Extracted information section start

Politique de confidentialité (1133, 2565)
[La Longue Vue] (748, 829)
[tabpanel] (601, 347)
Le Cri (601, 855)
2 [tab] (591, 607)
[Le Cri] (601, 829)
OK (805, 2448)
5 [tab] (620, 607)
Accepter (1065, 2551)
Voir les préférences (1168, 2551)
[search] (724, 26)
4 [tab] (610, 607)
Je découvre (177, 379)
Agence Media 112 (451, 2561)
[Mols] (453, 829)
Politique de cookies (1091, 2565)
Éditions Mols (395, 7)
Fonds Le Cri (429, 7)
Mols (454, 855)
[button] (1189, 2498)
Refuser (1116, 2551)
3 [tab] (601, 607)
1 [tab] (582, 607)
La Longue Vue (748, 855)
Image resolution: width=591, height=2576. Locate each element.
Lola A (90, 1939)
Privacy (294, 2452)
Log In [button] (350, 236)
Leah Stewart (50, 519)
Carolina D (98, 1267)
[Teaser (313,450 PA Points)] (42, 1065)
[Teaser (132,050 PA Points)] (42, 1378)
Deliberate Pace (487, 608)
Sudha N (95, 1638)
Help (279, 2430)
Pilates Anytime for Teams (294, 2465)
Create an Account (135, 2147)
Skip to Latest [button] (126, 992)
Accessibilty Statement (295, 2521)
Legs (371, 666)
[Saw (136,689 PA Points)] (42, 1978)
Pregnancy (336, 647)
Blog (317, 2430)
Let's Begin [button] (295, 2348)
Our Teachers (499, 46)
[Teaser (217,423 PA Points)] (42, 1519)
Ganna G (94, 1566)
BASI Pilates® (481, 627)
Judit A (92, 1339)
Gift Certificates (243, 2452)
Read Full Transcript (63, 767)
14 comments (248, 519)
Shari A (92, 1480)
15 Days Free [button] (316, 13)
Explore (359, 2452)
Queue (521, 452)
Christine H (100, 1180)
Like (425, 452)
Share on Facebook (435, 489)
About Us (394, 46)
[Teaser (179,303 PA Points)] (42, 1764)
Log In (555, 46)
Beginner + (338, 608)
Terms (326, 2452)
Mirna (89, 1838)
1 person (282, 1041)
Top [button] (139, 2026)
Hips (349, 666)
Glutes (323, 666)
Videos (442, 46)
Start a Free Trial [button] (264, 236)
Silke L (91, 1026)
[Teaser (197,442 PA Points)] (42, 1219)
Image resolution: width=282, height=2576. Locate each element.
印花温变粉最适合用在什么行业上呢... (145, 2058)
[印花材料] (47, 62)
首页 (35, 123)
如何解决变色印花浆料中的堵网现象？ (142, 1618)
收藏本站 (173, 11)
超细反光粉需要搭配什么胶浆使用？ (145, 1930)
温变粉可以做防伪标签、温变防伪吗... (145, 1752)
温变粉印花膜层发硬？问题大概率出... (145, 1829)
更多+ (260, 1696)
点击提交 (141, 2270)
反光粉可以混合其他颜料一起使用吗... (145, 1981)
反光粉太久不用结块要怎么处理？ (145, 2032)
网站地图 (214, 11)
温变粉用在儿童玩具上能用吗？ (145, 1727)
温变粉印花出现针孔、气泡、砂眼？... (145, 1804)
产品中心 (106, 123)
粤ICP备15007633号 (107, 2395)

Extracted information section end

§ **What this task involves**
Every line of the listing that holds the word "Image" is to be found and copied.

§ **Answer section**
Image resolution: width=591, height=2576. Locate each element.
Image resolution: width=282, height=2576. Locate each element.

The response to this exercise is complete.